He had recently moved back to East Fifty-Fifth Street. Of a lesser order, the return also entailed a violation. The house had been occupied by strangers for nine years. Their alien residue was everywhere—dirty shirts, empty liquor bottles, syringes. More upsetting was the familiar—cups his mother had lovingly washed in gray water salvaged in the plastic tub year after year, now chipped, missing handles. Nary a plate or a bowl he’d grown up with wasn’t broken or cracked. Comically, remnants of Avery’s raids on Walgreens, Staples, and Home Depot remained. He continued to come across the odd packet of L-braces, a half-used bottle of Gorilla Glue, a scatter of multicolored paperclips in the basement. From the ripped-open packaging, he construed that someone had actually availed themselves of the toenail fungus kits. The closets had been rummaged. The few leftover shreds of his mother’s wardrobe were speckled with mildew. Her beloved Bed Bath & Beyond laundry hamper, emblem of Esteban’s devotion, had been moved to the kitchen for use as a garbage pail, and smelled. The cleaning job alone was arduous, and underneath the scum and the dust lurked deeper structural issues. A pervasive dampness was ominous. Oh, Florence Darkly—you and your obsession with shabby waterproofing.

From the start, he knew the variety of employment widely available: home health aide placements, health insurance and billing, design and maintenance of healthcare websites, answering healthcare help lines, medical device manufacture, service of medical devices, medical transport, medical research, pharmaceutical manufacture, pharmaceutical research, pharmaceutical advertising, hospital laundry, hospital catering, hospital administration, hospital construction, and work in assisted-living establishments that served every level of decrepitude from mildly impaired to moribund. Like so many his age, he was a high school dropout. That ruled out neurosurgery.

So Willing found an opening listed online at a nursing home facility called Elysian Fields, a short bike ride away on Eastern Parkway. For the scut work going begging—emptying bed pans, mopping—all they required was able-bodied youth. (Youth was the sole resource his small cohort possessed for which there was a seller’s market.) So during the job interview, his hiring looked to be rubber-stamped, until he mentioned as an afterthought—if it was a problem, best address the matter now—that he hadn’t been chipped.

The news raised every eyebrow in the room. “That’s quite irregular,” one committee member murmured. Another whispered, “Is that even legal now?” He might as well have revealed that he was a carrier of gray-squirrel flu. They instinctively pulled back from their interviewee an inch or two. He was informed that chipping was a nonnegotiable precondition of employment, not only here but anywhere in New York State. If he took care of it—“A five-minute business,” one of them assured him, “bit more of a sting for an adult than for an infant, but you’ll be right as rain by the next day”; another bureaucrat added, “Can get it done in any clinic or ER, on a walk-in basis, and for free! I was an early adopter, and it cost me two hundred nuevos”—he had the job.

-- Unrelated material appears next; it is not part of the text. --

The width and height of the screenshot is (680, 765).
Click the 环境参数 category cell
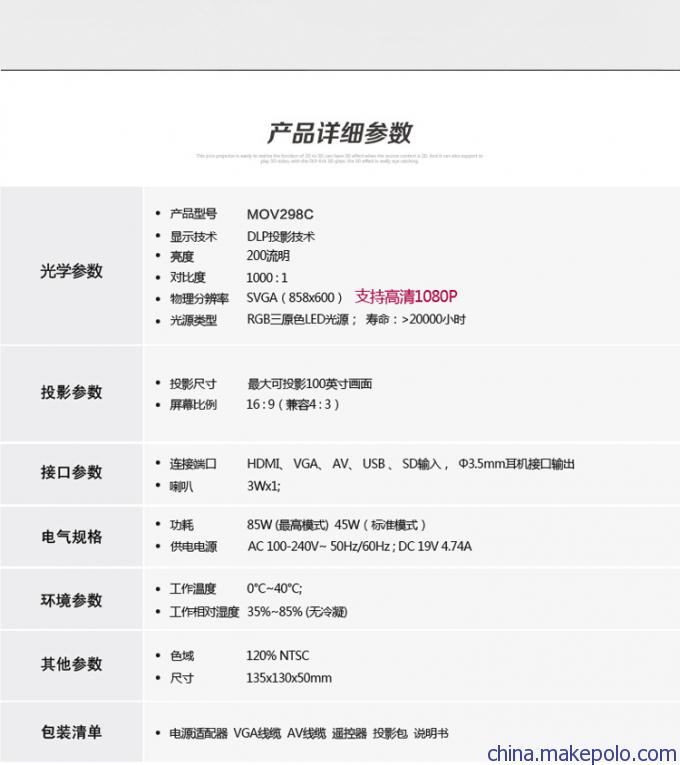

Back home, Nollie was staunchly against it—an easy stance for her to take, since citizens over sixty-eight were exempt. “A monstrous idea,” she said. “You’ll be their creature.” But then, the elderly always balked at innovation. Had shrivs stayed in charge, everyone would still be getting around in donkey carts.

Granted, Willing could instead have swept up the house as best he could and sold the disheveled property in East Flatbush under value. He and Nollie could have headed back to Citadel. But Jarred had grown irascible. Though farms were gradually being re-privatized now that the worst of the food shortages had abated, he was livid over being expected to buy back his own property. Of the supportive extended family that had filled his younger days with humor and solidarity, only Kurt remained. Nollie might not have believed it herself, but she needed readier access to quality medical care than Gloversville provided. Resistance to a simple prerequisite of living in the modern world seemed at once childish and old-womanish.

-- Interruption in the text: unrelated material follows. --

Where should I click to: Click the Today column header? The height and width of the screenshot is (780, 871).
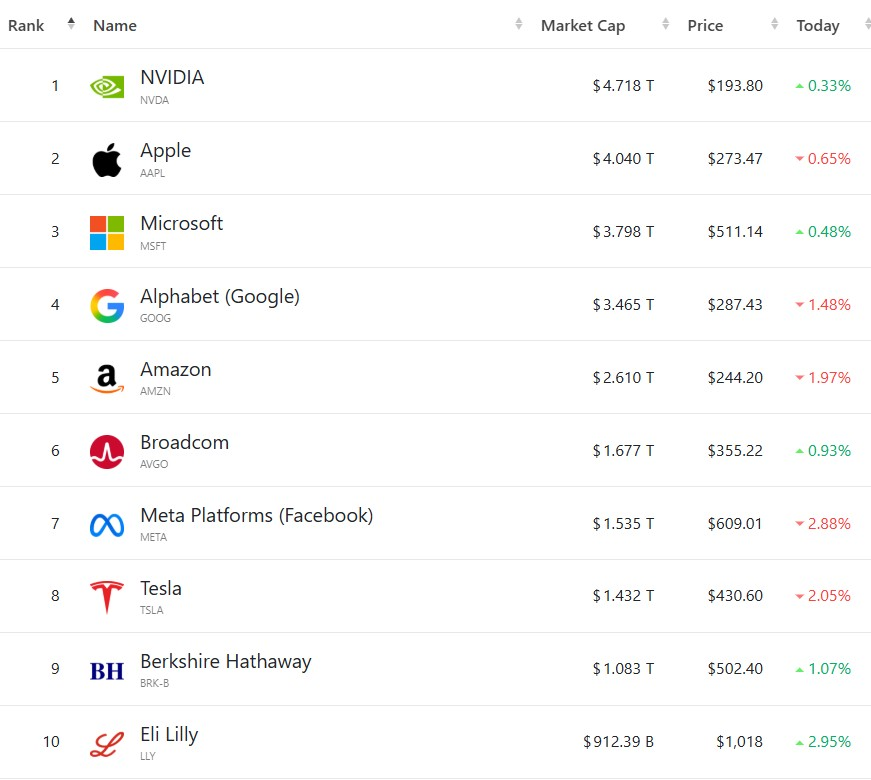[x=818, y=26]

Turning a blind eye, then, to a wadding in his stomach as if he’d eaten a double order of dumplings, Willing strode too casually into King’s emergency room and stated his purpose. “Goodness,” the nurse exclaimed. “You’re awfully old to be a virgin! However have you got by? You’re not one of those strikers, are you? Lolling about on your parents’ sofa?”

“No,” he said. He didn’t care for her ushering touch on his shoulder—the claiming, the corralling, the collusive inclusion, the welcome-to-the-club—but it was too late now. She had literally got her hands on him.

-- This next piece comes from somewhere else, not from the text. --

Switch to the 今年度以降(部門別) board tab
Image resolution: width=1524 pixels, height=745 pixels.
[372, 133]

In the simple white room, he was instructed to lie face down while they ran a quick sequencing of his saliva swab; the chip would forever be linked to his DNA. His forehead fit into a padded cradle, while the nurse adjusted the setting screws until each point contacted his head. The brace recalled the abattoir, where Jarred had taken veal calves, scarcely worth raising to mature cows for so little reward: a narrow chute steadied the skull, ensuring the bolt at the temple would plunge home. Willing could not move his head a hair. That was the idea. For his protection, the nurse explained sweetly. Otherwise, the slightest twitch “might leave him a paraplegic.” She laughed.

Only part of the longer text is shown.